如是我我聞

仏教書、お聴聞の記録をつけています。

蓮如上人関連本を初めて読む

  繁忙期で心がやさぐれているなか、『銀河英雄伝説』にはまってそのまま仕事をつっぱしるかと思いきや、こちらの本を思わず読破。

蓮如: その教えと生き方 (響流選書)

蓮如: その教えと生き方 (響流選書)

 

 

  正直、蓮如上人に本は初めて読む。御文章は蓮如上人、そして吉崎・・・というぐらいしか知らなかった。

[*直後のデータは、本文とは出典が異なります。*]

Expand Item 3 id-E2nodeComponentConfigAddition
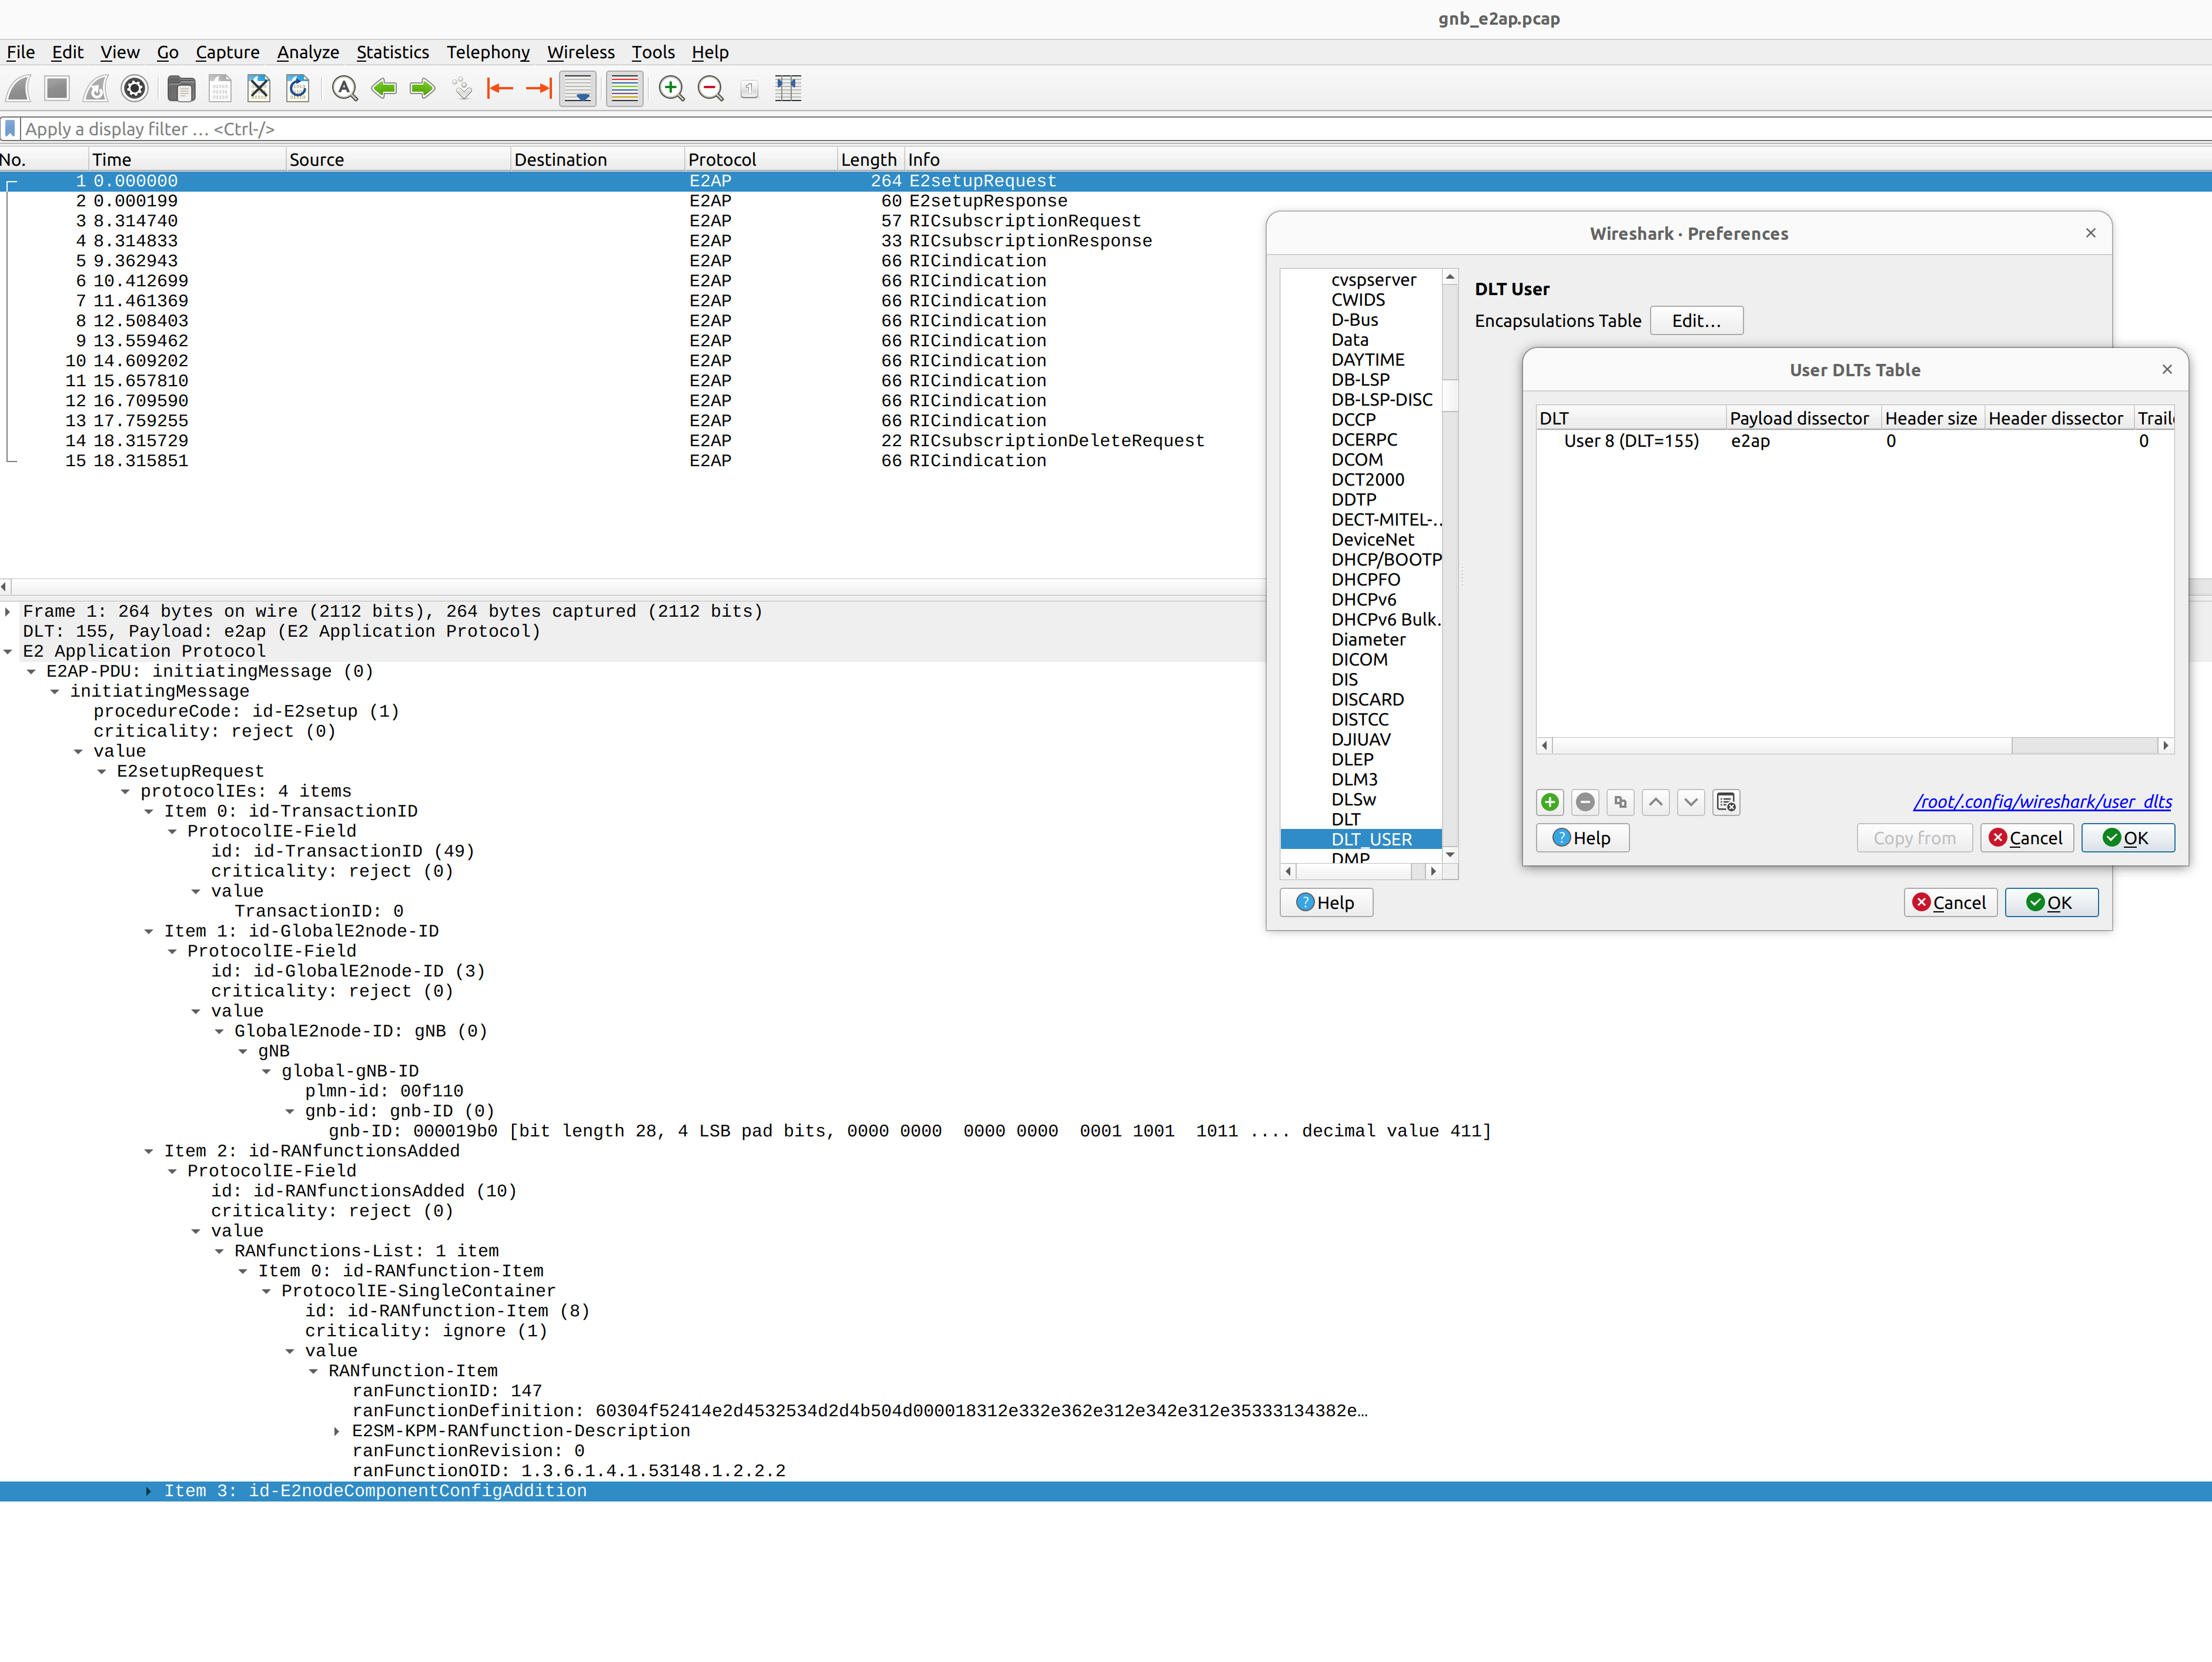Viewport: 2212px width, 1662px height. (x=148, y=1491)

 「仏智の他力」というところでの他力の説明は、かなり読み応えがあった。

 聞法の心得という章があり、

聴聞はかどをきけともうされ候ふ

というところ。肝要とする要をきけと。聞き違いをただして行くということが大切。

 聖教の拝読についても、

聖教に記されているとおり、先ず素直に文面をいただくべきです。その上で、先生のいわれた評釈や解釈をみなさい。自分勝手な解釈は差し控えるべきだというのです。

ここも要注意。心にとどめておこう。

 ちょっと気になったのは、最後の方の女人成仏の頁で、

わが身の罪のふかきことをばうちすて

との引用がある。「如来の救いの前には私の罪悪の自覚は条件になりません。つまり、無条件で私は救われる身となると説きます。」ということで、蓮如上人が女性に対し、絶対他力の世界をはっきり示したと。うーん。これはこの本を最初から最後まで1つのまとまりとしてきちんと読めていたら問題ないのだが、大丈夫なのだろうか。

 仏教書を読んでいて気をつけないといけないなと思ったのが、一部を切り取って、そこに普遍性を見い出すこと。対機ということがあるので、それがすべてではない。そこを了解すればすべてOKということがないこと。気をつけたい。

 総じて、全然蓮如上人を知らない自分が、惹きつけられてなかなかのページ数を一気に読ませられた。早島師は岩波の浄土三部経でも著者として名を連ねていらっしゃる。蓮如上人の教えと生き方についてつかむにはいい一冊。